Data records START

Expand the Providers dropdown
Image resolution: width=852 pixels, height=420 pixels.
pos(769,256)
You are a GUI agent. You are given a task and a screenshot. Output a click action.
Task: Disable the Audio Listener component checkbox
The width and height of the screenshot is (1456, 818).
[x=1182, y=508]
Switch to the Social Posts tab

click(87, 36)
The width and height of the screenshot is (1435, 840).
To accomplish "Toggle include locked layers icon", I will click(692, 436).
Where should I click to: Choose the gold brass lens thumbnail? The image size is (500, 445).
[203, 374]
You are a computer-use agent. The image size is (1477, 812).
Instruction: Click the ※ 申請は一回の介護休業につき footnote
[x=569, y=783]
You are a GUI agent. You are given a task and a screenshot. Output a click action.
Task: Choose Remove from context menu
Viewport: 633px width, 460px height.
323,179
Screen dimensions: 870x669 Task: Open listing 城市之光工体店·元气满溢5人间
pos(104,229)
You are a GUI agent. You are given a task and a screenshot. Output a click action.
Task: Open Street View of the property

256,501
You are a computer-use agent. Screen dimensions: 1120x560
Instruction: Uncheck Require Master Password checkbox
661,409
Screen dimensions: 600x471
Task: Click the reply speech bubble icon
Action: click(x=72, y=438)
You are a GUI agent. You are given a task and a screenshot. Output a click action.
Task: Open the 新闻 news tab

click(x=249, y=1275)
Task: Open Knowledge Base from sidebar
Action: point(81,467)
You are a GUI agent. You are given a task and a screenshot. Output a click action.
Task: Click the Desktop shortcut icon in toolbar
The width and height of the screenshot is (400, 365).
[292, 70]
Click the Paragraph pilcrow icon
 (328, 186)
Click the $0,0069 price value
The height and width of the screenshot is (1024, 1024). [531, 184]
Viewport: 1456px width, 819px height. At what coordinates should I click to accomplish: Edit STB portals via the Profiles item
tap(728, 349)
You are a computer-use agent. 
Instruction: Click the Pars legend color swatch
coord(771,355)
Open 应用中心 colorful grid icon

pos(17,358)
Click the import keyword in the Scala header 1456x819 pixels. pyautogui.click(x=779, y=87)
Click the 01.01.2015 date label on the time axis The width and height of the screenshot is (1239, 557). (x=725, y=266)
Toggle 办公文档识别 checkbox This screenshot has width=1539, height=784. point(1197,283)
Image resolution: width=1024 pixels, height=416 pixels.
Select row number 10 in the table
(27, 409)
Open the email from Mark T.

Data records END

= What the task asks =
Every record above belongs in the answer, reproduced exactly.

= Reply =
Expand the Providers dropdown
Image resolution: width=852 pixels, height=420 pixels.
pos(769,256)
You are a GUI agent. You are given a task and a screenshot. Output a click action.
Task: Disable the Audio Listener component checkbox
The width and height of the screenshot is (1456, 818).
[x=1182, y=508]
Switch to the Social Posts tab

click(87, 36)
The width and height of the screenshot is (1435, 840).
To accomplish "Toggle include locked layers icon", I will click(692, 436).
Where should I click to: Choose the gold brass lens thumbnail? The image size is (500, 445).
[203, 374]
You are a computer-use agent. The image size is (1477, 812).
Instruction: Click the ※ 申請は一回の介護休業につき footnote
[x=569, y=783]
You are a GUI agent. You are given a task and a screenshot. Output a click action.
Task: Choose Remove from context menu
Viewport: 633px width, 460px height.
323,179
Screen dimensions: 870x669 Task: Open listing 城市之光工体店·元气满溢5人间
pos(104,229)
You are a GUI agent. You are given a task and a screenshot. Output a click action.
Task: Open Street View of the property

256,501
You are a computer-use agent. Screen dimensions: 1120x560
Instruction: Uncheck Require Master Password checkbox
661,409
Screen dimensions: 600x471
Task: Click the reply speech bubble icon
Action: click(x=72, y=438)
You are a GUI agent. You are given a task and a screenshot. Output a click action.
Task: Open the 新闻 news tab

click(x=249, y=1275)
Task: Open Knowledge Base from sidebar
Action: point(81,467)
You are a GUI agent. You are given a task and a screenshot. Output a click action.
Task: Click the Desktop shortcut icon in toolbar
The width and height of the screenshot is (400, 365).
[292, 70]
Click the Paragraph pilcrow icon
 (328, 186)
Click the $0,0069 price value
The height and width of the screenshot is (1024, 1024). [531, 184]
Viewport: 1456px width, 819px height. At what coordinates should I click to accomplish: Edit STB portals via the Profiles item
tap(728, 349)
You are a computer-use agent. 
Instruction: Click the Pars legend color swatch
coord(771,355)
Open 应用中心 colorful grid icon

pos(17,358)
Click the import keyword in the Scala header 1456x819 pixels. pyautogui.click(x=779, y=87)
Click the 01.01.2015 date label on the time axis The width and height of the screenshot is (1239, 557). (x=725, y=266)
Toggle 办公文档识别 checkbox This screenshot has width=1539, height=784. point(1197,283)
Image resolution: width=1024 pixels, height=416 pixels.
Select row number 10 in the table
(27, 409)
Open the email from Mark T.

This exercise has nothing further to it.